Stored items:
<<<<

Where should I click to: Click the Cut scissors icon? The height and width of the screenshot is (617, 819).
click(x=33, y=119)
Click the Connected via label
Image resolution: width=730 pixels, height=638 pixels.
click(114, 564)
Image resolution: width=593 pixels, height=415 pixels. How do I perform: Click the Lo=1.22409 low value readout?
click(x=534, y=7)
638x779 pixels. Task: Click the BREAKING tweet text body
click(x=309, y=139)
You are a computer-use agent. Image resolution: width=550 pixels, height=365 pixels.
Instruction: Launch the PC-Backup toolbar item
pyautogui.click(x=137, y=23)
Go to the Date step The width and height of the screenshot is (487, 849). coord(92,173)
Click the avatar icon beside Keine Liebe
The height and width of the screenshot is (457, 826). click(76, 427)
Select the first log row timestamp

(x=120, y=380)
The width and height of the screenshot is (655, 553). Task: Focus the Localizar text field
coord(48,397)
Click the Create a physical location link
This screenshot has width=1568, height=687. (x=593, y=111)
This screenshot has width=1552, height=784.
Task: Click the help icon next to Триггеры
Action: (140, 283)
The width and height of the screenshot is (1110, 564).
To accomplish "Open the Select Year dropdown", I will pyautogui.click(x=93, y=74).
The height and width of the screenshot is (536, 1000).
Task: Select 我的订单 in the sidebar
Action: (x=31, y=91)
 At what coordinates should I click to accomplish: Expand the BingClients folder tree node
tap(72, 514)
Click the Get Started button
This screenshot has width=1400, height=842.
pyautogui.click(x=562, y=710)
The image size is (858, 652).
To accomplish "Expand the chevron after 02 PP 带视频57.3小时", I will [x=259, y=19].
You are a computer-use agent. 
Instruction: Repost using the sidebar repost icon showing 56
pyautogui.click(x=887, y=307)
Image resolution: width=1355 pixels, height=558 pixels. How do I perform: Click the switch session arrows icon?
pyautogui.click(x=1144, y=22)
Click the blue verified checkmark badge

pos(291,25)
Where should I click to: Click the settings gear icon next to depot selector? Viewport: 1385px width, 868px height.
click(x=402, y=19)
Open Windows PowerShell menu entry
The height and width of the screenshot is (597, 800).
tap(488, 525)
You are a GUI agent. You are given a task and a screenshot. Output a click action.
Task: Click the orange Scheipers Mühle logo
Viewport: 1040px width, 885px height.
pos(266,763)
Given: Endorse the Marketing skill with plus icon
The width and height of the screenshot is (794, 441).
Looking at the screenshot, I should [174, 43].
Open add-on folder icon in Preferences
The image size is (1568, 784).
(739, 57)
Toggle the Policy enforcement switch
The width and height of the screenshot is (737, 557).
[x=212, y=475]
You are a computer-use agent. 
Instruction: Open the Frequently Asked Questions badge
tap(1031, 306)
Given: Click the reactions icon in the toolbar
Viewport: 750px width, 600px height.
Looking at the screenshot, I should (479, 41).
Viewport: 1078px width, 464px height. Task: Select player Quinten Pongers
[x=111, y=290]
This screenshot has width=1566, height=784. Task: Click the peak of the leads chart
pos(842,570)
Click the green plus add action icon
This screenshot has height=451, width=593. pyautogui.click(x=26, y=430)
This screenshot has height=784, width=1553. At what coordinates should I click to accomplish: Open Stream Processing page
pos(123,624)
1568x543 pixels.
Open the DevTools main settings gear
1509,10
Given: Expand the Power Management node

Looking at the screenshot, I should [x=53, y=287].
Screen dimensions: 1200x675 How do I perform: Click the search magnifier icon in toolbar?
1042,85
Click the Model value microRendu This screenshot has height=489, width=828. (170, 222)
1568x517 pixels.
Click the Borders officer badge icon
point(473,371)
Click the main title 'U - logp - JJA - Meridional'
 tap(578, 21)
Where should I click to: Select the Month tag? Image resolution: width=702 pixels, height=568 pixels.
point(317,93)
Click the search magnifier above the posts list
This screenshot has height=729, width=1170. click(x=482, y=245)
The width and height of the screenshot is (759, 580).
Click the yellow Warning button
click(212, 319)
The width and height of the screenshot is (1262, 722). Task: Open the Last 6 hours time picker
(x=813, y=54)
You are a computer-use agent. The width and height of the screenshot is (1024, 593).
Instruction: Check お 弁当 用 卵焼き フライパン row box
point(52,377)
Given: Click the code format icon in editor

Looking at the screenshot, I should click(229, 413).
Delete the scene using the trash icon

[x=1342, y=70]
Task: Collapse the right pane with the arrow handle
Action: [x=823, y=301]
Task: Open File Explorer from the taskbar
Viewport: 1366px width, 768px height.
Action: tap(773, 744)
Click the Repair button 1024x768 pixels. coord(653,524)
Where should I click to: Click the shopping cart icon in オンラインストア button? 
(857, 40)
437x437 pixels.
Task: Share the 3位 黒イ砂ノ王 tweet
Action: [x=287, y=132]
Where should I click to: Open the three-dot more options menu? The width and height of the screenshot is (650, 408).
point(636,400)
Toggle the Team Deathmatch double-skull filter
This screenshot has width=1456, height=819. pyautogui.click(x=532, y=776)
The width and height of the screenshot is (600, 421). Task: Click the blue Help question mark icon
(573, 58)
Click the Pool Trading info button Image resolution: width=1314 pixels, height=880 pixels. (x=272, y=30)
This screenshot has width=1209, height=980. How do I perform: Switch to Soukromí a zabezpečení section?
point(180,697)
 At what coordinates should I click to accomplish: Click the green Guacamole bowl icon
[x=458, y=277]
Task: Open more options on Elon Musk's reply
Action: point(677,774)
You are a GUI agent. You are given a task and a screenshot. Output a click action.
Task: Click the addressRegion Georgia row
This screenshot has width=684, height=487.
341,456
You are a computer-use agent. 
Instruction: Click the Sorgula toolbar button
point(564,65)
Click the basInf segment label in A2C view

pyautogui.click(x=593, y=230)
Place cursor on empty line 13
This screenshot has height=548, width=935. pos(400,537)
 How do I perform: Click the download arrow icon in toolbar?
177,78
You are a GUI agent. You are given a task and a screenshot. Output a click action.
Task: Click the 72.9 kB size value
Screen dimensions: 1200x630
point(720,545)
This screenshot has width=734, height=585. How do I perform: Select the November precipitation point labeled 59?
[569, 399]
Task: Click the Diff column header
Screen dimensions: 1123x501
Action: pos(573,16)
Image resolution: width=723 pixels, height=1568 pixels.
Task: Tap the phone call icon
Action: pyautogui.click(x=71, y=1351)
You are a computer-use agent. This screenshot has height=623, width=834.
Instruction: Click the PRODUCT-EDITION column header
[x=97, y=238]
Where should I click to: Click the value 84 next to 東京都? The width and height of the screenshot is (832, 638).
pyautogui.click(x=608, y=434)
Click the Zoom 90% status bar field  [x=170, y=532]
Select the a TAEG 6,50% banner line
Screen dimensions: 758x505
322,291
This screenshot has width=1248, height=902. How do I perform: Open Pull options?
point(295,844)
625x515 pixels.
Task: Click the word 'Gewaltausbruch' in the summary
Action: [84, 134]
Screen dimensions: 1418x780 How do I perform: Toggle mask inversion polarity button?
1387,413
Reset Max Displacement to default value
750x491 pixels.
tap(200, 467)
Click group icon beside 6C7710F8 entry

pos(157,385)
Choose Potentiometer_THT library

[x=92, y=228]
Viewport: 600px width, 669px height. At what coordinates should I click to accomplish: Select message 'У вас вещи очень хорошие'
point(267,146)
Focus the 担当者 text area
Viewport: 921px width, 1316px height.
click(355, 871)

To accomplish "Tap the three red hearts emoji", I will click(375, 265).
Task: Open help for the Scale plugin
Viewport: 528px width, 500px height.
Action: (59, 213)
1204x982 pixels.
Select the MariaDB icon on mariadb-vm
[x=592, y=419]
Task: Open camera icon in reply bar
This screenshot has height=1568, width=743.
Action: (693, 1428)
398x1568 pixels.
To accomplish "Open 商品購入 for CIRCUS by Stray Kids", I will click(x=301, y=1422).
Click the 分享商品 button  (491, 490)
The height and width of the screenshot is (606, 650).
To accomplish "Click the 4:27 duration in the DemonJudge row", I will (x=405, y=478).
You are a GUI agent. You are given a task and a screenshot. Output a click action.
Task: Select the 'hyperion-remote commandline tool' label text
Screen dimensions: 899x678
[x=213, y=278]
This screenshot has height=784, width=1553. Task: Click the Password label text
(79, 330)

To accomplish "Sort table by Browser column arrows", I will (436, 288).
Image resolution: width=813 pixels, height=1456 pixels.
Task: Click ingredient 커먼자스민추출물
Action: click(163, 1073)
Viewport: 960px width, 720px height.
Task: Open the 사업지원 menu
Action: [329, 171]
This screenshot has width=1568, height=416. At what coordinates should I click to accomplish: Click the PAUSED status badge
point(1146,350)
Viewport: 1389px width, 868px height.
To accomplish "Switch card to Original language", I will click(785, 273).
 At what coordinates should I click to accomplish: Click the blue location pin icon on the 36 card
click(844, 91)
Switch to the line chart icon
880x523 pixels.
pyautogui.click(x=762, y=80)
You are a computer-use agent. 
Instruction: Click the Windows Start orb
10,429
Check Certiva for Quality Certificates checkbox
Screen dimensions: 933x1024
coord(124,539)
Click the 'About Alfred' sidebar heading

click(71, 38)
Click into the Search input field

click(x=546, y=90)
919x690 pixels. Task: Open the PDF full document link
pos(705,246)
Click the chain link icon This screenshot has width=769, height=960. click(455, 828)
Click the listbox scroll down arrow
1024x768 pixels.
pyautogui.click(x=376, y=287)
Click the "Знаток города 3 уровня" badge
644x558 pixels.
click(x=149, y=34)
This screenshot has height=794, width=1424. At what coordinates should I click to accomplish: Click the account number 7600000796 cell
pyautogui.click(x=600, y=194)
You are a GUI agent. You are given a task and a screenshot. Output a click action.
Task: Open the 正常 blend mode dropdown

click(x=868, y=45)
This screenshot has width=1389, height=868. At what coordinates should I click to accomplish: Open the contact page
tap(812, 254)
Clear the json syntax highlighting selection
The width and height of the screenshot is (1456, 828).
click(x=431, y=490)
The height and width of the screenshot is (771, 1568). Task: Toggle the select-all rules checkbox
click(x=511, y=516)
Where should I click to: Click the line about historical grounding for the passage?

>>>>

_Exercise requirements_. The span to give again runs from the line with "At what coordinates should I click to accomplish: Click the blue" through the last line of the records above; reproduce it exactly and nothing more.

_Reply_.
 At what coordinates should I click to accomplish: Click the blue location pin icon on the 36 card
click(844, 91)
Switch to the line chart icon
880x523 pixels.
pyautogui.click(x=762, y=80)
You are a computer-use agent. 
Instruction: Click the Windows Start orb
10,429
Check Certiva for Quality Certificates checkbox
Screen dimensions: 933x1024
coord(124,539)
Click the 'About Alfred' sidebar heading

click(71, 38)
Click into the Search input field

click(x=546, y=90)
919x690 pixels. Task: Open the PDF full document link
pos(705,246)
Click the chain link icon This screenshot has width=769, height=960. click(455, 828)
Click the listbox scroll down arrow
1024x768 pixels.
pyautogui.click(x=376, y=287)
Click the "Знаток города 3 уровня" badge
644x558 pixels.
click(x=149, y=34)
This screenshot has height=794, width=1424. At what coordinates should I click to accomplish: Click the account number 7600000796 cell
pyautogui.click(x=600, y=194)
You are a GUI agent. You are given a task and a screenshot. Output a click action.
Task: Open the 正常 blend mode dropdown

click(x=868, y=45)
This screenshot has width=1389, height=868. At what coordinates should I click to accomplish: Open the contact page
tap(812, 254)
Clear the json syntax highlighting selection
The width and height of the screenshot is (1456, 828).
click(x=431, y=490)
The height and width of the screenshot is (771, 1568). Task: Toggle the select-all rules checkbox
click(x=511, y=516)
Where should I click to: Click the line about historical grounding for the passage?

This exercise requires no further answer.